[SOLVED] Fixed Point

**redsoxfan325** · October 1st 2009, 08:29 PM

Let $M$ be a compact metric space and $\Phi:M\longrightarrow M$ be such that $d(\Phi(x),\Phi(y))<d(x,y)$ for all $x,y\in M$ , $x\neq y$ .

Show that $\Phi$ has a unique fixed point. [Hint: Minimize $d(\Phi(x),x)$ .]

I'm not really sure how to use the hint, or even start the problem. This is in the chapter on the contraction mapping principle, so it seems like I have to get it so that I can apply the CMP. Any suggestions would be most welcome. I don't really want the whole problem solved. If you solve the whole problem, at least put some of it in a spoiler, because I'd like to solve as much of this on my own as I can.

**Jose27** · October 1st 2009, 08:49 PM

Suppose $f:M \rightarrow [0, \infty )$ is such that $f(x)=d( \Phi(x),x)$ then $f$ is is continous. $M$ is compact. If in $y$ $f$ attains a minimum, what can you say about $f(y)$ ?

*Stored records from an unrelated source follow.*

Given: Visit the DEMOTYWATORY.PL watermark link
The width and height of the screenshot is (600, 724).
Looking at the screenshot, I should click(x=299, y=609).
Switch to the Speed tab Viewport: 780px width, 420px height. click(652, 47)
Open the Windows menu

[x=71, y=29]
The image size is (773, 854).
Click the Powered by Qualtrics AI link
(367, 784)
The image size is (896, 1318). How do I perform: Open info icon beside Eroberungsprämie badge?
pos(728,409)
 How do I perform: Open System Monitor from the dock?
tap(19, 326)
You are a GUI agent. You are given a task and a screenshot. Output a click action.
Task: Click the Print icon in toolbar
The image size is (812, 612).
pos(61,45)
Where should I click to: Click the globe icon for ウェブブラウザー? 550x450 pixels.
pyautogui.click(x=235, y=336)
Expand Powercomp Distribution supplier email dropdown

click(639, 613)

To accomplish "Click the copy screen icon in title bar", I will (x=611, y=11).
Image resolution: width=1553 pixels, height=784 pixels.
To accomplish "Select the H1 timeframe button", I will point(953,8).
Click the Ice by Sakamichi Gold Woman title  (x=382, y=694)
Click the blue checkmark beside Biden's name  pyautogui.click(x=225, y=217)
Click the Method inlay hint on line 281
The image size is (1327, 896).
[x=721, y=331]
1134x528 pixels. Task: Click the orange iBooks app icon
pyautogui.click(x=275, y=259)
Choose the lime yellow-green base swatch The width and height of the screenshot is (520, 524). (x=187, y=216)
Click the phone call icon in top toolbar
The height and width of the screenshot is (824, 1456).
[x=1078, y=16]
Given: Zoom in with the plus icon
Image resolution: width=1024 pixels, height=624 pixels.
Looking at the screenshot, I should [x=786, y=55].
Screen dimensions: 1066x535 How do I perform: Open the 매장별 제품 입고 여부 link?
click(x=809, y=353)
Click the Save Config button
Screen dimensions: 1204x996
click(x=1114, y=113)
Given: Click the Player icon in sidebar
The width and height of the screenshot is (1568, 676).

**redsoxfan325** · October 1st 2009, 09:07 PM

Originally Posted by Jose27

Suppose $f:M \rightarrow [0, \infty )$ is such that $f(x)=d( \Phi(x),x)$ then $f$ is is continous. $M$ is compact. If in $y$ $f$ attains a minimum, what can you say about $f(y)$ ?

So $f$ is a (Lipschitz) continuous function on a compact set. It has a min, max, and it's uniformly continuous.

What do you mean by "If in $y$ $f$ attains a minimum"?

$y$ is a point. I'm not sure what you mean. Did you mean that if $f(y)$ is the minimum value of $f$ ?

**Jose27** · October 2nd 2009, 06:03 AM

Originally Posted by redsoxfan325

$y$ is a point. I'm not sure what you mean. Did you mean that if $f(y)$ is the minimum value of $f$ ?

Yes

**redsoxfan325** · October 2nd 2009, 09:27 AM

Thank you for your help. I have solved the problem.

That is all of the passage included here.